Welcome to this repository!
I hold a M.S. in Physics and an Advanced M.S.c. in Financial Risk Management. I'm learning about Data Science techniques using Python and R (and I'm fascinated by it!)
I'm learning Data Science techniques mainly from online ressources such as blog posts, learning platforms such as Coursera, Dataquest.io, Datacamp and others (Kaggle, DataWorld, etc.). The training exercises are gathered in the Courses folder for reference.
Are also gathered here some projects applying the ML techniques learned throughout the courses. Here is a summarized list of techniques I had the opportunity to apply on various datasets:
- Data acquisition: using API's, Web Scraping, SQLite, PostgreSQL
- Statistics: Hypothesis testing, Regularized Linear & Logistic Regression (Lasso, Ridge, ElasticNet)
- Supervised Machine Learning: Decision Trees, kNN, Random Forests, SVM
- Unsupervised Machine Learning: K Means & Hierarchical Clustering, Dimension reduction (PCA, TruncateSVD, NMF)

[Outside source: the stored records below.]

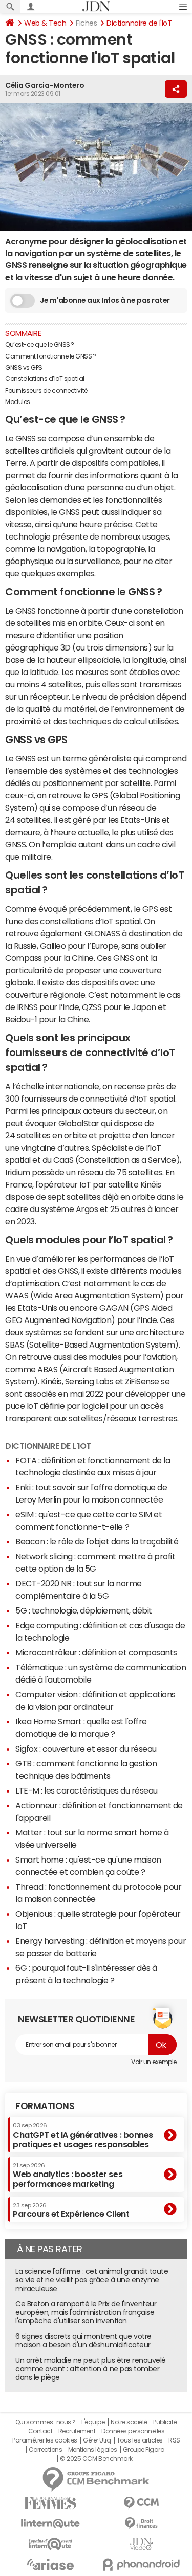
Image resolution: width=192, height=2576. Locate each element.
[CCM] (141, 2503)
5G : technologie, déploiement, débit (83, 1610)
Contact (40, 2431)
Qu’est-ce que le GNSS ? (39, 345)
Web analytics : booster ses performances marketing (67, 2175)
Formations (44, 2106)
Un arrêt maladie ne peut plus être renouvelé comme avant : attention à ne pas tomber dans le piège (90, 2369)
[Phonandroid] (141, 2564)
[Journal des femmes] (50, 2503)
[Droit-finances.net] (141, 2523)
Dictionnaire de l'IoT (139, 23)
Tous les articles (140, 2440)
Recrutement (77, 2431)
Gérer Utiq (97, 2440)
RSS (174, 2440)
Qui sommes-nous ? (45, 2422)
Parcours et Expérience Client (71, 2210)
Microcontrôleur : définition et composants (96, 1652)
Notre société (129, 2422)
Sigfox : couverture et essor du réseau (86, 1748)
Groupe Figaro (143, 2450)
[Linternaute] (50, 2523)
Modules (17, 402)
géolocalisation (33, 487)
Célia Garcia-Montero (44, 85)
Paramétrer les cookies (44, 2440)
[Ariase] (50, 2564)
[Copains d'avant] (50, 2544)
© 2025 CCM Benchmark (96, 2459)
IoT (108, 921)
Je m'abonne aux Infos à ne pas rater (105, 300)
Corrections (45, 2450)
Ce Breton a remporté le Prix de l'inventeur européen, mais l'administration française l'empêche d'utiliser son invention (85, 2312)
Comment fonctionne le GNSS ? (50, 356)
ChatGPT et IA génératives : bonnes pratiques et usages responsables (83, 2135)
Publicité (165, 2422)
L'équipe (92, 2422)
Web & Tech (45, 23)
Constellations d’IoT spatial (45, 379)
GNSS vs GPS (23, 368)
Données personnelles (132, 2431)
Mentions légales (92, 2450)
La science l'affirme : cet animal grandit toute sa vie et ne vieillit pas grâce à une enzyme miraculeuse (91, 2280)
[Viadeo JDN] (141, 2544)
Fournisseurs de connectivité (47, 391)
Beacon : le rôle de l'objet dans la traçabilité (96, 1541)
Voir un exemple (154, 2062)
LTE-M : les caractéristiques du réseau (86, 1790)
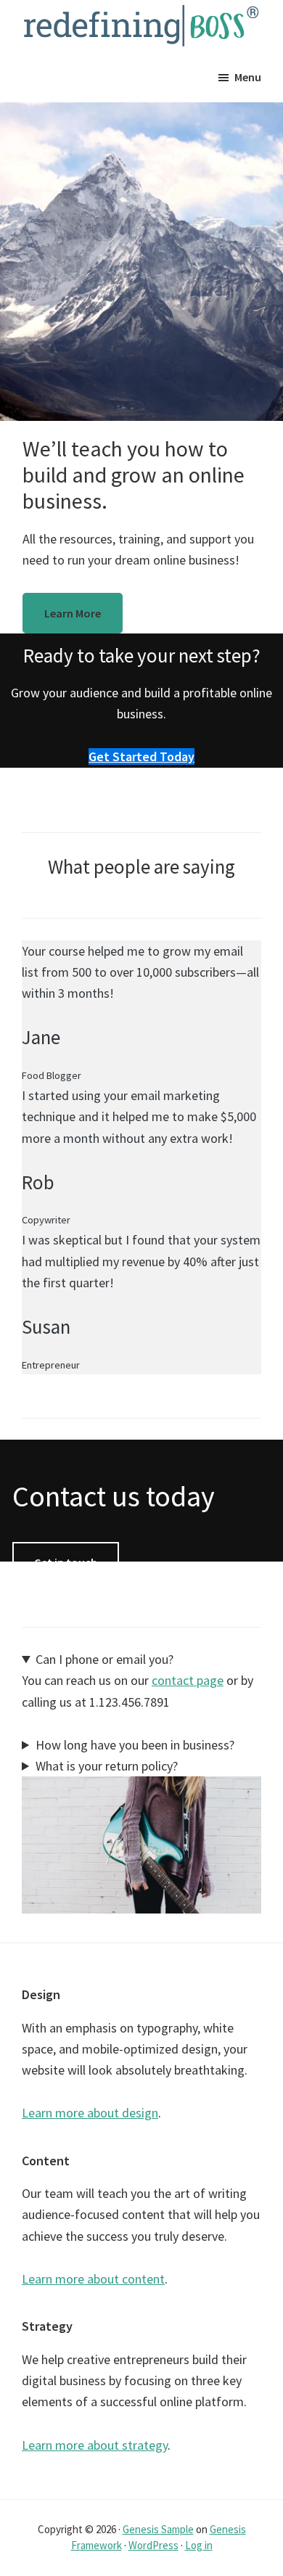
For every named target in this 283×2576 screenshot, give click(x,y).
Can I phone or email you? (104, 1659)
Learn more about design (90, 2112)
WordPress (153, 2545)
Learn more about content (93, 2279)
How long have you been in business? (135, 1744)
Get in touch (65, 1562)
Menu (247, 77)
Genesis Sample (158, 2529)
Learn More (72, 613)
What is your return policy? (107, 1765)
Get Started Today (141, 756)
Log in (199, 2545)
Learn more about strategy (95, 2445)
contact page (187, 1680)
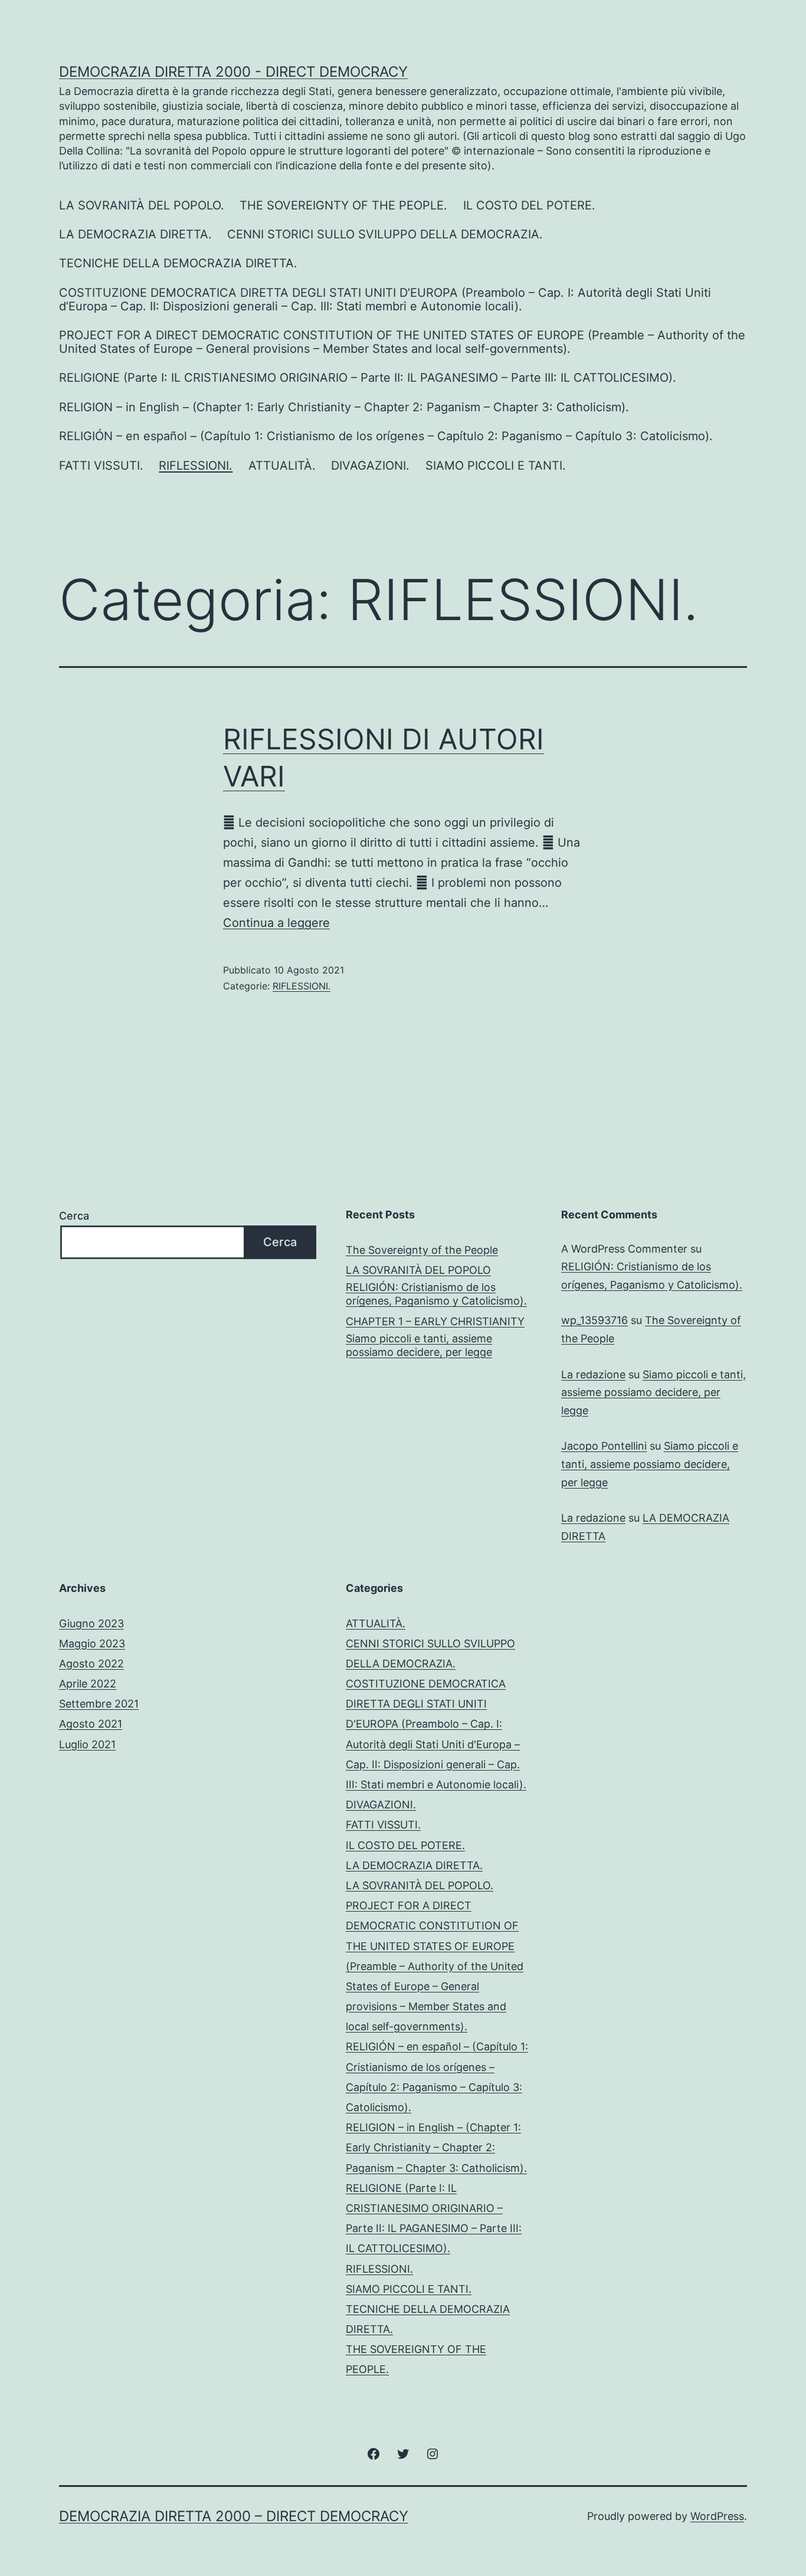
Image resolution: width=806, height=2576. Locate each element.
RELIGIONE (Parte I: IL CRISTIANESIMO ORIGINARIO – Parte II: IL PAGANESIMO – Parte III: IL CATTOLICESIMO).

- Deep learning/Neural Networks: Forward/Backward prop, ReLu, Gradient descent, Keras, optimization methods
- Natural Language Processing: Text tokenization using NLTK
- Network analysis with NetworkX
See the Projects for more detailed information.
I'm using the Anaconda Python distribution and Jupyter Notebooks to present the projects. If you wish to run them on your own station, here is the yml file. Instructions on how to create an virtual environment and install it can be found here. For the most useful Conda commands, see here.
I'm also enjoying learning how to build interesting data visualisations using Tableau. Click here to access my profile page on Tableau public.
To account for the various trainings followed, I'm gathering all the certificates earned through hard labor in the Certification folder.